The European Union (EU) Ambassador to Nigeria and ECOWAS, Mr. Michel Arrion, has foreclosed EU financial assistance to Nigeria.
Arrion, who made this known in Abuja while delivering a Distinguished Lecture organised by the IBB Golf Club, with the theme, “40 Years of European Union in Nigeria: Lessons Learned and the Way Forward”, said that EU was not promising further assistance to Nigeria even tough the country remains its key partner due to its role in global affairs.
The envoy also stressed that the EU would scale up its efforts towards the country’s institutional, political and economic development for a more prosperous future. He said Nigeria could not be said to be poor, as it has enough resources to meet its developmental needs.
While expressing concern that at the country’s economic strength, Arrion called for a more equitable distribution of the nation’s wealth to ensure growth and stability to unleash its enormous economic potential.
He explained that the combined aides to the country were about 10 per cent of its annual budget. According to him, the Official Development Assistance (ODA) flow in Nigeria is about $2.5 billion yearly, which corresponds roughly to about 10 per cent of the federal budget (N7.3 trillion or $24 billion). This, he said, has raised the question on whether the EU should continue to give aide to Nigeria.
The envoy, however, said the regional block would instead scale up its efforts towards the country’s institutional, political and economic development for a more prosperous future.
“We are not offering more financial support, we are proposing more political and policy dialogue, technical assistance, capacity building, training, transfer of technology.
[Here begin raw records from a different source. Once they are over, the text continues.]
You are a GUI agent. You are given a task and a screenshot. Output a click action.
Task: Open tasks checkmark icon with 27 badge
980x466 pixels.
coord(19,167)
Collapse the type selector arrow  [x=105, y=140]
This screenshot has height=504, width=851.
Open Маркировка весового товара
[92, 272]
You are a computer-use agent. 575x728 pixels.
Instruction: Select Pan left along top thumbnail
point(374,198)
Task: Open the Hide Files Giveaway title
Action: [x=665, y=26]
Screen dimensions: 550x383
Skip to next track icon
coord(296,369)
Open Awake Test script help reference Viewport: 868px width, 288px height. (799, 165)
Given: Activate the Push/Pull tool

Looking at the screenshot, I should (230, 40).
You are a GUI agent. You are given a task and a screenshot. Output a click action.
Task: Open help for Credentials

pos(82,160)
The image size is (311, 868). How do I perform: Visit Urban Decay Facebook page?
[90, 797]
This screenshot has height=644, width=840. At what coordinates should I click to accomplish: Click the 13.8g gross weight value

We are also proposing more advocacies for more private investments and other innovative sources of funding,” he said, while calling for improvment in tax collection to finance the development of the country.
According to him, Nigeria must find alternative funding to ODA including improved tax collection, which must be improved at least five times more and also spend better.
Quoting PricewaterhouseCooper (PwC 2016), he said, “Nigeria collects about N5.5 trillion or $18 billion dollars per year in ODA. About 10 million people (10 per cent of adult population) are registered for personal income tax (half of them in Lagos). The rate of VAT compliance by registered entities is about 12 per cent. The rate is lower for corporate income tax of 9 per cent.”
He also said Nigeria must attract more foreign investment five times more, to reach the level of Angola or Vietnam, for instance, and put in place more and better Public Private Partnerships (PPP).
Arrion said the evolution of vibrant relationship of equal partners between Nigeria and the EU was founded on shared values, aspirations and mutual trust.
According to him, EU, in its 40 years of engagement with Nigeria, has identified development priorities, funded projects to stimulate Nigeria’s economy, and reduced hunger and disease.
He said the union had also helped to enhance institutional capacities, strengthened governance and fought insecurity in Nigeria.